Subversive carrots

This season, we are hosting a large carrot variety trial by UW/Horticulture professor Irwin Goldman and graduate student Claire Luby.  We try new vegetable varieties each year.  Steve evaluates how well the varieties grow, while I judge their sweetness and flavor.  This trial, however, involves much more than taste evaluations.

Irwin and Claire have a radical plan.  In his years as a vegetable breeder, Irwin has observed an alarming loss of traits that used to be available publicly.  As companies patent specific plant traits, they become unavailable for public breeding programs.  For example, breeding for red carrots used to be in the public domain.  Now that trait has been patented, and breeders are forced to license the patented material or forgo breeding carrots for red color.  Red color in carrots is a novelty trait; other patented traits are much more valuable.
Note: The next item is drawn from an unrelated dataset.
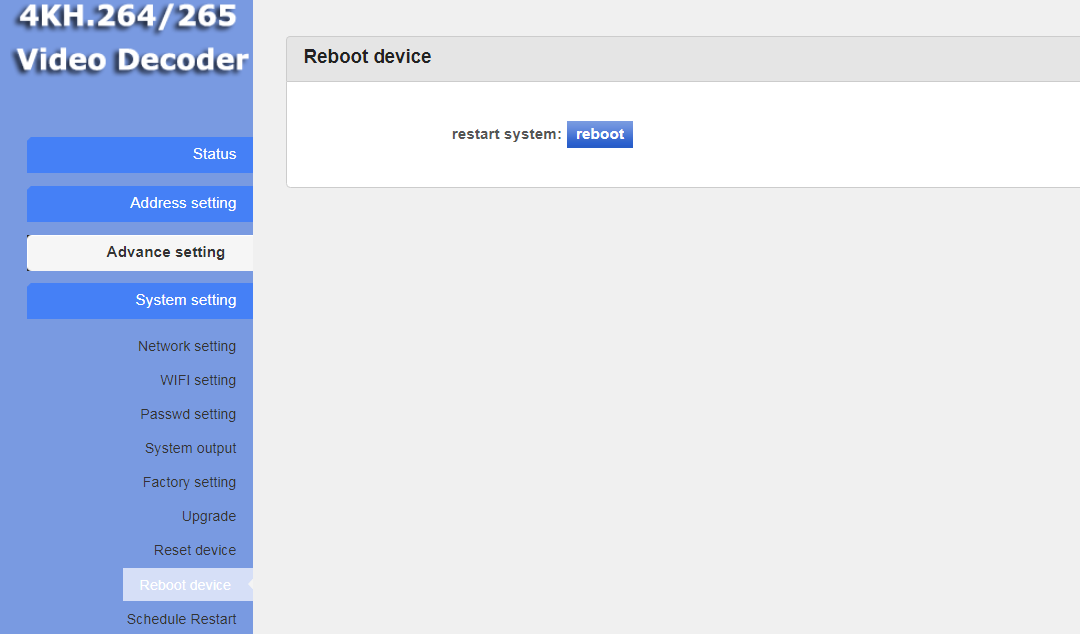
Task: Open WIFI setting page
Action: [x=198, y=380]
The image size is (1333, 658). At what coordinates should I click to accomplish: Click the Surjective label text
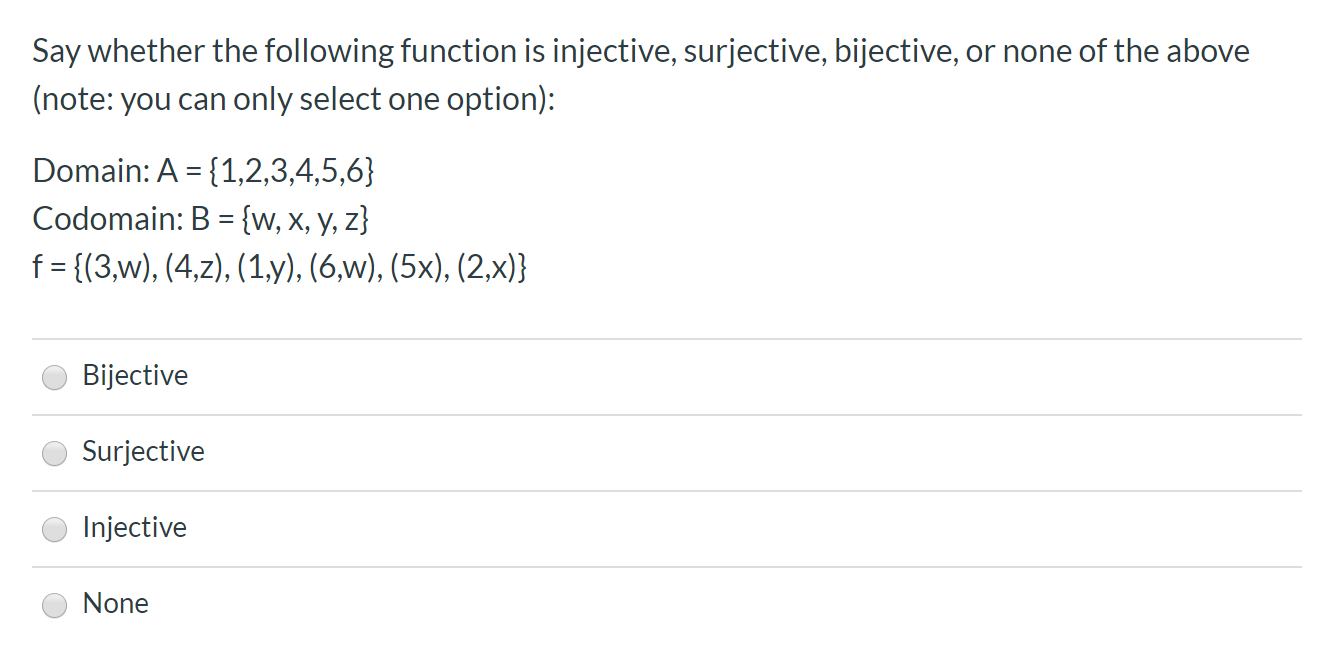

In planting this large trial, Claire and Irwin hope to identify unpatented sources of diversity.  Their ultimate goal is to develop “open source” breeding lines for release with the stipulation that any varieties developed from their lines must remain unpatented.  Irwin is a participant in the Open Source Seed Initiative (OSSI), a group of scientists working to develop open-source seeds for a variety of crops.  Irwin told us “The open source model works on the principle that you can receive the seeds if you agree not to tie them up, but you can also use them in breeding, crop production, or even sell them.  We hope this will also foster some additional breeding activities by gardeners and farmers who may want to save their own vegetable seeds and do a little breeding on the side.”   This recent article (see p. 28) describes OSSI, as well as Irwin, Claire and others’ groundbreaking efforts to breed crops specifically for organic farming systems.  These are big ideas that can help farmers everywhere.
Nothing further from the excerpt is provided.